# PHONE CALL FROM MY TWIN SISTER



## huntress (Sep 10, 2007)

My twin sister called me at work ,and said " after your August sheep hunt in Alaska How many days vaction do you have left," Don't make any plans for it" , we drew our deer tags, and i'm thinking O.K. thats cool but it never takes that long for us to get our bucks Then she said" Oh I almost forgot to tell you I also drew the tag that you did last year",

FISH LAKE EARLY BULL !!!!!!!!!!!!!!!!!!!!!!!!!!!!!! that still leaves me 2 day of vaction to still burn, out of 4 weeks, what will I do with all that time left.......


----------



## broncbuster (Jul 22, 2009)

Sounds like you have a fun fall planned.
I can't wait to see the photos of you and your ram.
Good luck.
Broncbuster.


----------



## WasatchOutdoors (Sep 26, 2007)

Congrats to your sister.
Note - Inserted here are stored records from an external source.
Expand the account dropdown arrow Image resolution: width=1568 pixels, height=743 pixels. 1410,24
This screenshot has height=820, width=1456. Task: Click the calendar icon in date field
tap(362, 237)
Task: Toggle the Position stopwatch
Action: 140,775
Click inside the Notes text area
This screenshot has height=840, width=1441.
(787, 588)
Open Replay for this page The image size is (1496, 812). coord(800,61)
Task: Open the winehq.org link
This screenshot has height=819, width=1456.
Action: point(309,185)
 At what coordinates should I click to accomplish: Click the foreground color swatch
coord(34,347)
That's a fun unit to hunt on. And good luck on your hunt as well.


----------



## brittonpoint (Oct 24, 2007)

Hey tell your dad , my brother finally drew boulder!.... :mrgreen:


----------



## richardjb (Apr 1, 2008)

huntress said:


> My twin sister called me at work ,and said " after your August sheep hunt in Alaska How many days vaction do you have left," Don't make any plans for it" , we drew our deer tags, and i'm thinking O.K. thats cool but it never takes that long for us to get our bucks Then she said" Oh I almost forgot to tell you I also drew the tag that you did last year",
> 
> FISH LAKE EARLY BULL !!!!!!!!!!!!!!!!!!!!!!!!!!!!!! that still leaves me 2 day of vaction to still burn, out of 4 weeks, what will I do with all that time left.......


Way to go!!!! I'll try to leave a good one for you after my archery hunt. I'll PM the coordinates after my hunt.


----------